Nach offiziellen Auskünften aus der Hauptstadt Honiara sind 1.300 der rund 3.000 Einwohner in Lebensgefahr. Seit Sonntag sind alle Telefonverbindungen zu den Inseln abgerissen. Der in Honiara tätige Arzt Herman Oberli vermutet, dass für die meisten der ernstlich verletzten Insulaner jede Hilfe zu spät komme. Oberli befindet sich an Bord eines Frachtschiffes, das am Donnerstag in Honiara mit Medikamenten, Lebensmitteln und Trinkwasser beladen wurde. Verläuft die etwa 1.000 Kilometer weite Seereise ohne Zwischenfälle, wird die erste Hilfe am Sonntag eintreffen.

Die Behörden in Honiara wollten schon vor Tagen ein Patrouillenboot der Polizei zum Katastrophengebiet entsenden. Ein Streit an Bord des Bootes über die Löhne der Mannschaft machte diese Pläne zunichte. Zudem fehlt der Regierung des nach einem blutigen Bürgerkrieg bankrotten Staates sogar das Geld für Diesel. Erst nachdem Neuseeland und Australien sich bereit erklärten, die Kosten der Hilfsaktion zu tragen, wurde das Frachtschiff gechartert. Hilfe per Flugzeug ist nicht möglich, da die Inseln keine Landebahnen haben.

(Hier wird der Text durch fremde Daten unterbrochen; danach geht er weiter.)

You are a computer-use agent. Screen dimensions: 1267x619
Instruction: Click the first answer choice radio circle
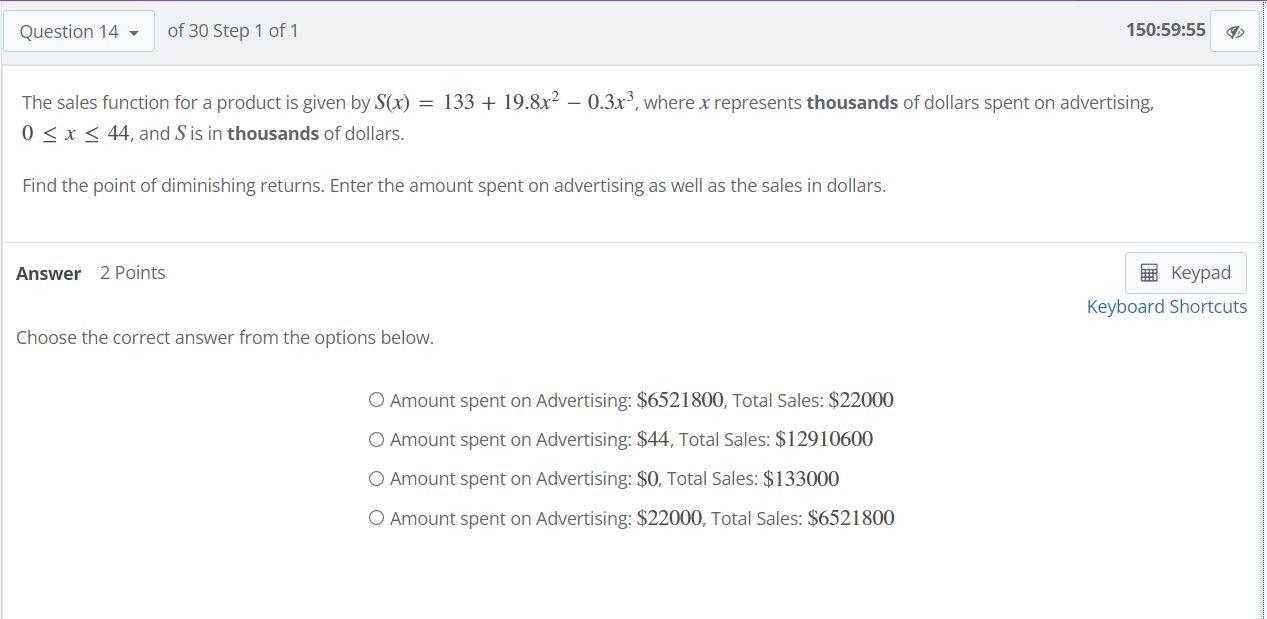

Der australische Außenminister Alexander Downer reagierte gestern auf Vorwürfe, seine Regierung habe zu langsam reagiert. Downer räumte ein, dass die Katastrophenhilfe zu spät anlief. Eine so lange „Wartezeit“ wäre bei einer vergleichbaren Katastrophe in Australien unverantwortlich gewesen, so Downer. Bei so abgelegenen Inseln habe man aber nicht schneller reagieren können. Selbst die australische Labor-Opposition machte den späten Hilferuf der salomonischen Regierung für die Verzögerung verantwortlich.

Für Rettungsmaßnahmen in der Region sind laut einem internationalen Abkommen Australien, Neuseeland und Frankreich verantwortlich. Der neuseeländische Außenminister Phil Goff sagte gestern, er habe versucht, einsatzbereite Schiffe zu finden, die Helikopter transportieren könnten. Diese könnten Lebensmittel abwerfen. Bislang blieb Goffs Suche erfolglos.